Your job is to copy the data that follows exactly, every line included.

*** EXERCISE MATERIALS ***

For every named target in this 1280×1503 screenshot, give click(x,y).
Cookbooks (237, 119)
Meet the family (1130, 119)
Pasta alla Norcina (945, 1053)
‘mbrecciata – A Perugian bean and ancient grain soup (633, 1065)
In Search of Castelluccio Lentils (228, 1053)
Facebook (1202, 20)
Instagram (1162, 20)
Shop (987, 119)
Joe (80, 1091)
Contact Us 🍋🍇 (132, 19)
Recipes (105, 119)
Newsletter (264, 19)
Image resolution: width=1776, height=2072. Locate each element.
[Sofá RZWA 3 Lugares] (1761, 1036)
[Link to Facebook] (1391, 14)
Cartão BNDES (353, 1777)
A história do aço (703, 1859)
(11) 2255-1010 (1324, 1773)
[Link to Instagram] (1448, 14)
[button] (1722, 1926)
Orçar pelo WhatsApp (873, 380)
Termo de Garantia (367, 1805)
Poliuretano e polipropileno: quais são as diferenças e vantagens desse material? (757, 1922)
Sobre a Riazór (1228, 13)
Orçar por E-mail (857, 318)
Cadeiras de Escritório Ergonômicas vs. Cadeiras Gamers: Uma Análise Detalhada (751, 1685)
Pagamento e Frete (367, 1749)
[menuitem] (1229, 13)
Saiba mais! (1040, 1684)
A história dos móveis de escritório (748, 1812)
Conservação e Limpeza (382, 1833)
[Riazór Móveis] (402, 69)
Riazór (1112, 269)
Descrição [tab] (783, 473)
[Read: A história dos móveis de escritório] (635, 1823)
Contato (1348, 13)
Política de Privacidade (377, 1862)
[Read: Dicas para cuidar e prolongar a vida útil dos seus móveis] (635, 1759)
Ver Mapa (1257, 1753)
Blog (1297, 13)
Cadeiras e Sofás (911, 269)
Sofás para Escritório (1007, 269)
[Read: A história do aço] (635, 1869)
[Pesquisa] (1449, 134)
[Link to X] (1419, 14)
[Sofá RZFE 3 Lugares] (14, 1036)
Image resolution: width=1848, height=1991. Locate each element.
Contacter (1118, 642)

*** End of EXERCISE MATERIALS ***

### ANSWER TO THE PROBLEM
For every named target in this 1280×1503 screenshot, give click(x,y).
Cookbooks (237, 119)
Meet the family (1130, 119)
Pasta alla Norcina (945, 1053)
‘mbrecciata – A Perugian bean and ancient grain soup (633, 1065)
In Search of Castelluccio Lentils (228, 1053)
Facebook (1202, 20)
Instagram (1162, 20)
Shop (987, 119)
Joe (80, 1091)
Contact Us 🍋🍇 (132, 19)
Recipes (105, 119)
Newsletter (264, 19)
Image resolution: width=1776, height=2072. Locate each element.
[Sofá RZWA 3 Lugares] (1761, 1036)
[Link to Facebook] (1391, 14)
Cartão BNDES (353, 1777)
A história do aço (703, 1859)
(11) 2255-1010 (1324, 1773)
[Link to Instagram] (1448, 14)
[button] (1722, 1926)
Orçar pelo WhatsApp (873, 380)
Termo de Garantia (367, 1805)
Poliuretano e polipropileno: quais são as diferenças e vantagens desse material? (757, 1922)
Sobre a Riazór (1228, 13)
Orçar por E-mail (857, 318)
Cadeiras de Escritório Ergonômicas vs. Cadeiras Gamers: Uma Análise Detalhada (751, 1685)
Pagamento e Frete (367, 1749)
[menuitem] (1229, 13)
Saiba mais! (1040, 1684)
A história dos móveis de escritório (748, 1812)
Conservação e Limpeza (382, 1833)
[Riazór Móveis] (402, 69)
Riazór (1112, 269)
Descrição [tab] (783, 473)
[Read: A história dos móveis de escritório] (635, 1823)
Contato (1348, 13)
Política de Privacidade (377, 1862)
[Read: Dicas para cuidar e prolongar a vida útil dos seus móveis] (635, 1759)
Ver Mapa (1257, 1753)
Blog (1297, 13)
Cadeiras e Sofás (911, 269)
Sofás para Escritório (1007, 269)
[Read: A história do aço] (635, 1869)
[Pesquisa] (1449, 134)
[Link to X] (1419, 14)
[Sofá RZFE 3 Lugares] (14, 1036)
Image resolution: width=1848, height=1991. Locate each element.
Contacter (1118, 642)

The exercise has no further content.